Quando Dreams (2025) saiu como o grande vencedor da 75ª Berlinale, houve estranhamento e, ao menos por parte da crítica, algum desapontamento. Afinal, como um tema tão “menor” pode suplantar obras tão políticas como Kontinental’25 de Radu Jude, que ficou com o prêmio de melhor diretor, ou O Último Azul, de Gabriel Mascaro, que ficou com o Urso de Prata? As explicações estavam mais no presidente do júri, Todd Haynes, que teria privilegiado um bom roteiro antes de um tema político. Uma outra explicação haveria de esperar mais um pouco para ser conferida. Quem não conhecia os dois filmes anteriores de Haugerud, mesmo que premiados em outros festivais, começou a achar que deveria ir atrás destes títulos porque haveria uma obra coesa a ser examinada.
Todd Haynes e jurados reconheceram este como um cinema autoral, que persegue temas do nosso tempo em torno de questões de gênero, e quanto elas permeiam as angústias contemporâneas. Vale dizer, inclusive, que a obra de Haugerud é feminista, se é que pode ser dada a um homem esta prerrogativa.

Cena de “Sex”
Em Sex, o diretor Dag Johan Haugerud ilumina a crise da heterossexualidade através de dois personagens, Feier (Jan Gunnar Røise) e Avdelingsleder (Thorbjørn Harr). Suas incertezas apanham as esposas desprevenidas.
Em longos planos-sequência, o casal central conversa sobre por que ele, de uma hora para outra, do nada, transou com outro homem. Uma só vez, apenas pela experiência. Enquanto o marido nega terminantemente ser gay, falam tranquilamente, em tom suave. O desconforto da esposa cresce na medida que o tempo passa, mais porque houve uma quebra de confiança do que outro motivo voltado à eventual homossexualidade do marido. Na verdade, a confusão na cabeça da mulher vai num crescendo sutil, por onde o público também já não sabe muito o que concluir sobre o que aconteceu com o marido.
Há uma ironia no ar, mas ao mesmo tempo um carinho da direção para com todos os personagens.
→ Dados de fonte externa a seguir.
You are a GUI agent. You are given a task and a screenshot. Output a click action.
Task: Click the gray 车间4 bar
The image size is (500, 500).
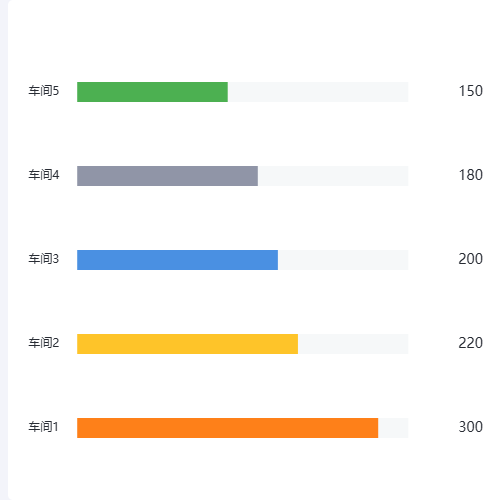167,176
Diria-se “empatia” se o termo não estivesse tão batido.
Muitos planos, com enquadramentos precisos, mostram a cidade de Oslo, toda certinha, quadrada, aborrecida. Diria-se, também, parecida com a vida na Noruega, não fosse um essencialismo de percepção do que nos é estranho.
Diálogos – Observa-se na trilogia as dúvidas e as fragilidades masculinas e femininas, que têm como cenário um país moderno e economicamente desenvolvido, onde a mulher ocupa participação igualitária na sociedade (pelo menos o poder político é delas, como a primeira-ministra e outros ministérios ocupados por mulheres), que tem posição similar nos países escandinavos. O cinema de Haugerud expressa esta situação ao falar da vulnerabilidade masculina evitando o vitimismo. O amigo de Freier, que ouve com espanto e compreensão a confissão sobre o sexo por acaso com outro homem, também confessa, por sua vez, que tem sonhos com David Bowie. Ele conta à esposa e ao filho e ninguém o julga.
Os três filmes carregam um peso grande nos diálogos. No caso de Sex, num primeiro momento eles nos soam forçados, porque são elaborados, quase intelectuais demais. E os dois homens, faltou dizer, são apenas limpadores de chaminés. Talvez o problema seja nosso em achar que operários não poderiam render diálogos intelectualizados… Na Noruega, onde não existe uma diferença brutal de salários entre as categorias, isto é possível. Inclusive morar muito bem, que é o caso deles.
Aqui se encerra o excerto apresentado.